Inês Teotónio Pereira , i-online 11 Ago 2012 - 03:00
Antigamente, os pais queriam que os filhos olhassem para os meninos bem-comportados, os bons alunos e os chamados meninos da mamã
Existe uma espécie de tabela onde cada pai afere as características do seu filho. Essa tabela não tem nada de teórico nem foi inventada por um cientista genial, ela é absolutamente empírica e assustadoramente simples: é constituída apenas pelos filhos dos outros. Apenas isso, não tem fórmulas. A nossa curva de crescimento ou de desenvolvimento, assim como a dos nossos filhos, não tem qualquer base científica – ela depende apenas dos filhos dos outros.
E é assim desde o primeiro dia de nascimento. Começa pelos quilos: os gramas de diferença entre os bebés são o primeiro dado comparativo entre pais. São apenas alguns gramas, mas na cabeça dos pais é muito mais do que isso: são medalhas. E a medição segue toda uma vida. Até se chega a um ponto em que os pais perdem toda a vergonha e confessam de forma abrupta e sem cerimónia este joguinho dizendo coisas como: “Já viste que o filho da não sei quantas não anda com as calças todas rasgadas como tu e tirou cinco a tudo?!” É o fim. Quando se diz isto pela primeira vez quer dizer que não se aprendeu nada com os pais. Quer dizer que, apesar de tudo o que sofremos com as comparações a que fomos sujeitos, somos iguais a eles: também comparamos impiedosamente os nossos filhos com os filhos dos outros – esses seres profundamente irritantes.

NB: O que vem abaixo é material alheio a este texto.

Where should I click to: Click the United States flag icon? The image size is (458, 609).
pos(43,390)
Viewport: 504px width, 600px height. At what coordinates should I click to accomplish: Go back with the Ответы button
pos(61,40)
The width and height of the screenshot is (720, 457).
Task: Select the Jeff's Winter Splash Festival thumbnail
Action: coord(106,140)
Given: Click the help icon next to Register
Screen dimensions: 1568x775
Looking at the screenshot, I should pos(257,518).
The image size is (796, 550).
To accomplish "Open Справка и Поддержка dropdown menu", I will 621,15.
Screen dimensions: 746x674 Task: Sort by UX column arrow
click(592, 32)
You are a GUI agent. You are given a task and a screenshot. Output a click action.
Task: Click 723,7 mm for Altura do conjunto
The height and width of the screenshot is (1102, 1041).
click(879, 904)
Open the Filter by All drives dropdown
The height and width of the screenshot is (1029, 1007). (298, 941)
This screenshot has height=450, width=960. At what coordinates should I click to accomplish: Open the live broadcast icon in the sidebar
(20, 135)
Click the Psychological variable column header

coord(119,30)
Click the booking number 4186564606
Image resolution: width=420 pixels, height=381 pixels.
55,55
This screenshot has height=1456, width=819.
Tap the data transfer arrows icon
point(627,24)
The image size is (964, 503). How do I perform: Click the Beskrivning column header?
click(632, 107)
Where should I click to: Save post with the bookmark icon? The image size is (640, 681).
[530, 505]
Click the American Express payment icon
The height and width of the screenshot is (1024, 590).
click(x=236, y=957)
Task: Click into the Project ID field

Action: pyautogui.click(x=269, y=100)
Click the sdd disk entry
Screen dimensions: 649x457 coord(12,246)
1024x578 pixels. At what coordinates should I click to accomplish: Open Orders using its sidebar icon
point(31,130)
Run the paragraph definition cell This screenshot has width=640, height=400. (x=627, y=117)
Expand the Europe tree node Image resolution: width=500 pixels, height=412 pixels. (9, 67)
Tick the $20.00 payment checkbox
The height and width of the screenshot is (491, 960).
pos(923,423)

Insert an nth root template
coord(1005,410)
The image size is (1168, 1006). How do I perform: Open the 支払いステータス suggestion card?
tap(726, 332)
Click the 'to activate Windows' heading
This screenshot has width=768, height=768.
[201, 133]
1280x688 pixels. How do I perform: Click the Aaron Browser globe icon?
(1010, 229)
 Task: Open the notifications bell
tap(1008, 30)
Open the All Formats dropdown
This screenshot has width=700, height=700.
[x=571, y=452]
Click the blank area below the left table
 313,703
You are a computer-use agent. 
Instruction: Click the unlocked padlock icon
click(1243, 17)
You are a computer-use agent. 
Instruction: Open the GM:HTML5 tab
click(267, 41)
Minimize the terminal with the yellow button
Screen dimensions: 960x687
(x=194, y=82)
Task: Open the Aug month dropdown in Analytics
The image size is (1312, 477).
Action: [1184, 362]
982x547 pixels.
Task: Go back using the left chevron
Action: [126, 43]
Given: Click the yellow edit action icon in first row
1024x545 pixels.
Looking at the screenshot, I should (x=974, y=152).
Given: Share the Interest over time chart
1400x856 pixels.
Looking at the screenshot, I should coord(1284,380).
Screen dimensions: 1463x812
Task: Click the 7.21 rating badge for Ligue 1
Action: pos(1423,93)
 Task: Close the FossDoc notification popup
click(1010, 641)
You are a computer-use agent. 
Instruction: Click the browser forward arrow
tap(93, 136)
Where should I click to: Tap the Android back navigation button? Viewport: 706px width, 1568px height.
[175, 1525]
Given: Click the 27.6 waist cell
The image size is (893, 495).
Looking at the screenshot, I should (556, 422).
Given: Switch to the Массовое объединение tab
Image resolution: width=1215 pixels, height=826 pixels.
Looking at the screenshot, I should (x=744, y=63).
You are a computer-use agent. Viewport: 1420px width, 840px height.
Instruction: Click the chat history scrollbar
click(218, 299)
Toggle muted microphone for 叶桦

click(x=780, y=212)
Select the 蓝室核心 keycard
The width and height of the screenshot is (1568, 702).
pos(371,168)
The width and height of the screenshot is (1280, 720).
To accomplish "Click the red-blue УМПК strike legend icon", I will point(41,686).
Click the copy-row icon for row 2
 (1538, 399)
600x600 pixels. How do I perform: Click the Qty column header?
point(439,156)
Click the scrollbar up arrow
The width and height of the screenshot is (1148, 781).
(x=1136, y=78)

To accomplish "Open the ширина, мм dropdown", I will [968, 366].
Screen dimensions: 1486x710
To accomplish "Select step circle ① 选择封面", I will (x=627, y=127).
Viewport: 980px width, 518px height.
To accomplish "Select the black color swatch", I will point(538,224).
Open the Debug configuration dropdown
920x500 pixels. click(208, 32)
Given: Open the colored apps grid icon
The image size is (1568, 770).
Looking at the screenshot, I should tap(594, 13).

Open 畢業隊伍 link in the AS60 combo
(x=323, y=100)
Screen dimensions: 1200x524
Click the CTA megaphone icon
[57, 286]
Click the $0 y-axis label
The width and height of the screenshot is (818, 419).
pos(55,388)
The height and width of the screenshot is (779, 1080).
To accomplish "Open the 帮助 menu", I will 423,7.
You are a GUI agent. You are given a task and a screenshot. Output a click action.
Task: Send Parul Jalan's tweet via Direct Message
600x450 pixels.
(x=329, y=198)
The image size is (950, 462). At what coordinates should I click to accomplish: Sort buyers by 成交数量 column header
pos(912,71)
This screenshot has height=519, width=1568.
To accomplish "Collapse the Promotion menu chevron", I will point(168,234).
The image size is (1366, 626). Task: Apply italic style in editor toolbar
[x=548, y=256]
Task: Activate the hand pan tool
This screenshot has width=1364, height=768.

Mas os nossos filhos sabem perfeitamente distinguir – assim como nós também já soubemos – os filhos dos outros daqueles que interessam. Sempre foi assim e será sempre assim: se os nossos pais exaltam as qualidades de um menino ou de uma menina e os classificam como perfeitos para serem nossos modelos ou nossos amigos, quer dizer que a criatura serve apenas para ser centrifugada numa máquina de lavar roupa. É esta a lei natural das coisas.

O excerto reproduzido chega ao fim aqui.